Çalışma planı: Bu kesitsel, analitik çalışmaya 15 Haziran 2012-15 Şubat 2013 tarihleri arasında Göğüs Cerrahisi kliniğinde yatarak tedavi gören 170 hasta (124 erkek, 46 kadın, ort. yaş 45.7±18.2 yıl; dağılım 7-80 yıl) dahil edildi. Depresyon durumu Beck Depresyon Ölçeği ile yaşam kalitesi ise 36 maddelik Kısa Form Sağlık Anketi (kısa form 36) ile değerlendirildi.

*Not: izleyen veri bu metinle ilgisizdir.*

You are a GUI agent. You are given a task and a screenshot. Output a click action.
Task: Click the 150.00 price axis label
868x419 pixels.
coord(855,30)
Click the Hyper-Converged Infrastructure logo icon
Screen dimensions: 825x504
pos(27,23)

Bulgular: Beck depresyon puanı ortalaması 11.06±8.79 idi. Kısa form 36’nın alt ölçeklerinden fiziksel rol kısıtlılıkları, emosyonel güçlük ve genel sağlık puan ortalamaları düşük; mental sağlık ve sosyal fonksiyon puan ortalamaları en yüksek idi. Yaşam kalitesi puanları ile depresyon durumu karşılaştırıldığında, kısa form 36’nın tüm alt ölçeklerinde depresyonu olanlarla olmayanlar arasında istatistiksel olarak anlamlı farklılıklar var idi. Depresyonu olmayanlarda yaşam kalitesi puanları daha yüksek idi. Hastalar akciğer kanseri, akciğer enfeksiyonu ve göğüs acilleri olarak üç tanı grubunda incelendiğinde, tüm gruplarda erkek hasta sayısı kadınlara göre daha yüksek idi; bu durum, tanı ile cinsiyet arasında anlamlı ilişki olduğuna işaret ediyor idi (p=0.004). Akciğer kanseri tanısı en çok fiziksel fonksiyon ve emosyonel güçlüğü etkiler iken, göğüs acilleri en çok genel sağlığı, yaşama gücünü ve emosyonel güçlüğü etkiliyor idi. Akciğer enfeksiyonları ise en çok emosyonel güçlüğü etkiliyor idi.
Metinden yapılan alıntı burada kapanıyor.